Bragt på epicenternetwork.eu d. 7. januar 2026
Skrevet af Line Andersen
EU climate policy has expanded into a complex system of overlapping instruments, sector-specific targets, and national obligations that raise costs without delivering additional emissions reductions. This paper argues that the growing regulatory layering undermines both cost-effectiveness and European competitiveness, while offering little environmental benefit under a binding emissions cap.
Drawing on established economic principles, it shows that uniform pricing of greenhouse gas emissions remains the most efficient way to achieve climate targets. The EU Emissions Trading System (ETS), particularly once ETS2 is implemented, already provides a strong foundation for such an approach.
However, parallel regulations such as the Effort Sharing Regulation and sector-specific measures, including bans, quotas, and efficiency mandates, create costly double regulation and distort abatement decisions.
The paper recommends merging ETS and ETS2 into a single, economy-wide system covering all sectors, including agriculture, and abolishing overlapping national targets and sector-specific climate rules. A simplified framework centred on uniform carbon pricing would lower transition costs, improve policy coherence, and strengthen the EU’s economic resilience while remaining consistent with long-term climate objectives.
The main findings of the briefing include:
- The paper argues that EU climate policy has become overly complex and costly, undermining competitiveness without delivering additional emissions reductions. It calls for simplification centred on cost-effectiveness rather than layered regulation.
- Its core finding is that a single, comprehensive emissions pricing system is the most efficient way to reduce greenhouse gas emissions. Uniform carbon pricing ensures that emissions are cut where it is cheapest to do so across the economy.

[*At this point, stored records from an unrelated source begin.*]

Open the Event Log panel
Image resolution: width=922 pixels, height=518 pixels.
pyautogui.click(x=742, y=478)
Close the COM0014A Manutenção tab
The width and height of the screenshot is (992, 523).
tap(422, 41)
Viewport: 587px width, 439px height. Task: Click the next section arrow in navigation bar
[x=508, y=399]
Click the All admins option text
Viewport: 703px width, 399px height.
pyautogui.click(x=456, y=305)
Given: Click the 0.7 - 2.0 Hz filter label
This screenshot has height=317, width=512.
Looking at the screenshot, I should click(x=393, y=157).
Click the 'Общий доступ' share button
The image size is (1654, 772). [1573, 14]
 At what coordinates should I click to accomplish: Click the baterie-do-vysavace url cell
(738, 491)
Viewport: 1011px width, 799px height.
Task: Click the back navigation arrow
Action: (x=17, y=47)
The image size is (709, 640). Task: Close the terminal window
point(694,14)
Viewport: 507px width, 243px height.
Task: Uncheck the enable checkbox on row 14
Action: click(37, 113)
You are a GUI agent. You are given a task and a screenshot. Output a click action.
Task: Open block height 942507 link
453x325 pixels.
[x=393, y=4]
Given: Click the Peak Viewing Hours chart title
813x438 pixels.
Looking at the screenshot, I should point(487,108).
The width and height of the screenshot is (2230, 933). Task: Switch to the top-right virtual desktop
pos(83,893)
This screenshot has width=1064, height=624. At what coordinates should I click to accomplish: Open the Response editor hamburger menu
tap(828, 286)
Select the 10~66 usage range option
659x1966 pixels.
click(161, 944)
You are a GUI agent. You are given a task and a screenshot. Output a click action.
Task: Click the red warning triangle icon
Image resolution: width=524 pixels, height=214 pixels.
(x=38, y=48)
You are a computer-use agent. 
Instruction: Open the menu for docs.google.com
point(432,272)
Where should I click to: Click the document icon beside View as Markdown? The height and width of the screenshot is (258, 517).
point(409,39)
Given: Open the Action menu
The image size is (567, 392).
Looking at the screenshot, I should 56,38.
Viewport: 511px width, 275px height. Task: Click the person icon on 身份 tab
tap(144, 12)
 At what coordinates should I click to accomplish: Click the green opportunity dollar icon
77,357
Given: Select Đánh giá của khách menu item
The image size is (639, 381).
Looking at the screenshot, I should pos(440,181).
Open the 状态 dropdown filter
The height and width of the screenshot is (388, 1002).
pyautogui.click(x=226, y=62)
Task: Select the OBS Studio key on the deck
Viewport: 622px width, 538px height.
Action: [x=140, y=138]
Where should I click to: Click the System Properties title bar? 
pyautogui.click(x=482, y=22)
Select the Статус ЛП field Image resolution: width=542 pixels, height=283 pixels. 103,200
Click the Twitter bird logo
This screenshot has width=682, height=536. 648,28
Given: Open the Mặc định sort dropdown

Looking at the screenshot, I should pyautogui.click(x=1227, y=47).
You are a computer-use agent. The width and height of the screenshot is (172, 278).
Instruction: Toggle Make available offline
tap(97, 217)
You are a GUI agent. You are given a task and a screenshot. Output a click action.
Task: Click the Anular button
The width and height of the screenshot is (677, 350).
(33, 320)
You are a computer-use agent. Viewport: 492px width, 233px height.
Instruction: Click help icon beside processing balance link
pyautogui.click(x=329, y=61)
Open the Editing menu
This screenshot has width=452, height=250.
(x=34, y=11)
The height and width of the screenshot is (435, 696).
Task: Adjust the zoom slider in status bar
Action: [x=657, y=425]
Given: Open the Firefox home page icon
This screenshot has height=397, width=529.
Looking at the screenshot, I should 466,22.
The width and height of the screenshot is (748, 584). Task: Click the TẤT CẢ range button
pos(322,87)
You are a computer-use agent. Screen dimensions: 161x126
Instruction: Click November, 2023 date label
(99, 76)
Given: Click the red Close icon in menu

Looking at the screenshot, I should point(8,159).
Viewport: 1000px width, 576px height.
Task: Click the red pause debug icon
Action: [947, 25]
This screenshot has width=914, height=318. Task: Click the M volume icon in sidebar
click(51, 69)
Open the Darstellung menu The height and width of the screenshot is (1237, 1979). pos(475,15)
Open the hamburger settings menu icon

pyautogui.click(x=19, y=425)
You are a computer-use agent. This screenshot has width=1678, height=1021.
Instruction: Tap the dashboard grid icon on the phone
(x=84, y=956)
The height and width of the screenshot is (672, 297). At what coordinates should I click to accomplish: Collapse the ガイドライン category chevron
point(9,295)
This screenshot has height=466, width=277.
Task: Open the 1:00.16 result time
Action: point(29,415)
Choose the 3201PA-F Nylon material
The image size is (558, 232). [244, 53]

- The EU Emissions Trading System (ETS) already provides a strong foundation for cost effective climate policy, especially once ETS2 is implemented. However, overlapping rules such as the Effort Sharing Regulation (ESR) create double regulation that raises costs without lowering total emissions.
- Sector-specific targets and bans, including those on internal combustion engines, renewable energy quotas, and energy efficiency mandates, are shown to undermine cost-effectiveness. Under a binding ETS cap, these measures shift emissions rather than reduce them, while increasing the cost of the transition.
- The paper recommends merging ETS and ETS2 into a single system and extending coverage to all sectors, including agriculture. This would ensure a uniform carbon price across the entire EU economy.
- It further recommends abolishing overlapping member state obligations under the ESR and scrapping sector-specific climate regulations altogether. Removing these would simplify policy, lower costs, and improve EU competitiveness.